Wir wissen nicht, wie das Metaverse genau aussehen wird. Auch nicht, wann genau es kommen wird. Die technische Infrastruktur existiert erst in Ansätzen, und allein die erforderlichen Rechenleistungen übersteigen alles, was heutige Computer zu liefern imstande wären. Und doch scheint klar, dass die technische und ökonomische Entwicklung darauf zusteuert: Das Metaverse wird der nächste große Schritt in der Mediengeschichte sein und die Ära des mobilen Internets ablösen. Und es wird ein großes Geschäft sein.

Gehen wir nach der Definition des Digitalstrategen und Autors Matthew Ball, so wird das Metaverse aus riesigen in Echtzeit gerenderten und miteinander vernetzten 3-D-Welten bestehen, die synchron von Millionen von Menschen auf immersive Weise erlebt werden können. Benutzer: innen werden in diese Welt als Avatare einsteigen und noch stärker in direkten Austausch mit anderem User: innen treten, als es heute der 78 Fall ist. Der Content oder auch die „Erfahrungen“ werden von einer enormen Zahl unterschiedlichster Produzenten kommen – von den bekannten Tech-Giganten genauso wie von völlig unabhängigen Individuen. Genau hier stellt sich zwangsläufig die Frage: Welche Präsenz werden News-, Entertainment- und Kulturmedien im Metaverse haben? Welche Inhalte werden gefragt sein, und wer wird sie bauen?

DER MEHRWERT ZÄHLT

„Ich bin der festen Überzeugung, dass es fast alle heutigen Medientypen auch während der Metaverse-Ära weitergeben wird – vom Printmagazin über das Fernsehen bis zum Mobiltelefon“, schickt Hannes Kaufmann, Professor für Virtual und Augmented Reality (VR und AR) an der TU Wien, voraus. „Jedes Medium wird für genau den Zweck verwendet werden, wo es den größten Mehrwert liefert.“ In vielen Fällen werde es wahrscheinlich zu einer Verschmelzung.” einzelner Medienformate sowie zu einer interoperablen Verknüpfung unterschiedlicher Gerätetypen kommen, so Kaufmann. „Man muss auch immer das leichte Wechseln zwischen verschiedenen Devices im Alltag mitdenken. Man kann 3-D-Darstellungen ja auch sehr gut flach auf dem herkömmlichen Computerscreen ansehen. Aber die User:in wird – wenn es die Gelegenheit erlaubt – auch eine VR-Brille aufsetzen und in die andere Ansicht hinüberswitchen können.“

Das Metaverse erneuert womöglich auch vergessene Formate menschlicher Organisation.

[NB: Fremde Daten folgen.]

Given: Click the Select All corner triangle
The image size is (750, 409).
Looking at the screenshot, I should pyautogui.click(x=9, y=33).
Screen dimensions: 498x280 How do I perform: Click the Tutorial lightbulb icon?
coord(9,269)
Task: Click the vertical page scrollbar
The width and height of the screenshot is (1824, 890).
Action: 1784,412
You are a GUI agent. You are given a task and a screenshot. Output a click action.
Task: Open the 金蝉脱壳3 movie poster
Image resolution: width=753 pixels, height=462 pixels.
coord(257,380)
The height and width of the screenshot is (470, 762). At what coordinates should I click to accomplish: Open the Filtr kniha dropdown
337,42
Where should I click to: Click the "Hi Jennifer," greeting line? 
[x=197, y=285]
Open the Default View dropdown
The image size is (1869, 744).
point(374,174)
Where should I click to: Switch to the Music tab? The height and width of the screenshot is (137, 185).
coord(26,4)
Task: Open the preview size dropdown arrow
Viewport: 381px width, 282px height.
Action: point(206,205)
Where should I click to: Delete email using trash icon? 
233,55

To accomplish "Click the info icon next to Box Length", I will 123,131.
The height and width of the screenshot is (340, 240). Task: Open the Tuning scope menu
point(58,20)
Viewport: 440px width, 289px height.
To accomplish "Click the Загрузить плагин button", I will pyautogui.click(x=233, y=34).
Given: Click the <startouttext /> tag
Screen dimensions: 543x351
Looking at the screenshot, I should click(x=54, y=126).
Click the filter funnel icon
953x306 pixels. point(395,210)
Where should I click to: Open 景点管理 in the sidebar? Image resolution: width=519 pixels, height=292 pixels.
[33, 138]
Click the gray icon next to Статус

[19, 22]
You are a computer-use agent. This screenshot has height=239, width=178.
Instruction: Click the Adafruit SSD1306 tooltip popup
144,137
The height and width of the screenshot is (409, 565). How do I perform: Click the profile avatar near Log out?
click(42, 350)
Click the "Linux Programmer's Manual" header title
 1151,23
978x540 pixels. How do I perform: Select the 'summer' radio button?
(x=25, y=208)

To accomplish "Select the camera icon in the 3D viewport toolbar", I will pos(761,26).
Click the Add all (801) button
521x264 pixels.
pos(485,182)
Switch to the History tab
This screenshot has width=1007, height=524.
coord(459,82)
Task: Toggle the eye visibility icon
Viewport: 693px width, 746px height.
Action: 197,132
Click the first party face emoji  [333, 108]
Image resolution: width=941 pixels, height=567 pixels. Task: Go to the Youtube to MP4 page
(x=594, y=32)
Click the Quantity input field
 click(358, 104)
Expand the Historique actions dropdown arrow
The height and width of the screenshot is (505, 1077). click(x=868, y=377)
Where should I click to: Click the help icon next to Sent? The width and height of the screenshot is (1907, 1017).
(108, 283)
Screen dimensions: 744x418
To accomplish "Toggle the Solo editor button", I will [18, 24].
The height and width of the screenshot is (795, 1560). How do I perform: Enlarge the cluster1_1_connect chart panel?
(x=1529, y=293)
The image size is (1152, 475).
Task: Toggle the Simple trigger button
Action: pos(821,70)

Kaufmann sieht grundsätzlich zwei große Unwägbarkeiten auf dem Weg ins Metaverse: Zum einen sei unklar, wann die Rechenleistungen der Computer und Grafikkarten tatsächlich stark genug sein werden, um solch enorme 3-D-Welten für Millionen von Nutzer:innen in Echtzeit erzeugen zu können. Zum zweiten sei die Industrie noch Jahre von einer sinnvollen Einigung auf Metaverse-Standards entfernt. „Im Moment ist es so, dass jede große Tech-Firma an ihrem eigenen Metaverse bastelt. Jede will eine Führungsrolle einnehmen und für sich möglichst viel vom Kuchen.“ Doch die Durchlässigkeit – um also den User:innen ein Springen zwischen Welten mit nur einer Identität zu ermöglichen – gilt als eine der Voraussetzungen für die Popularisierung des Metaversums.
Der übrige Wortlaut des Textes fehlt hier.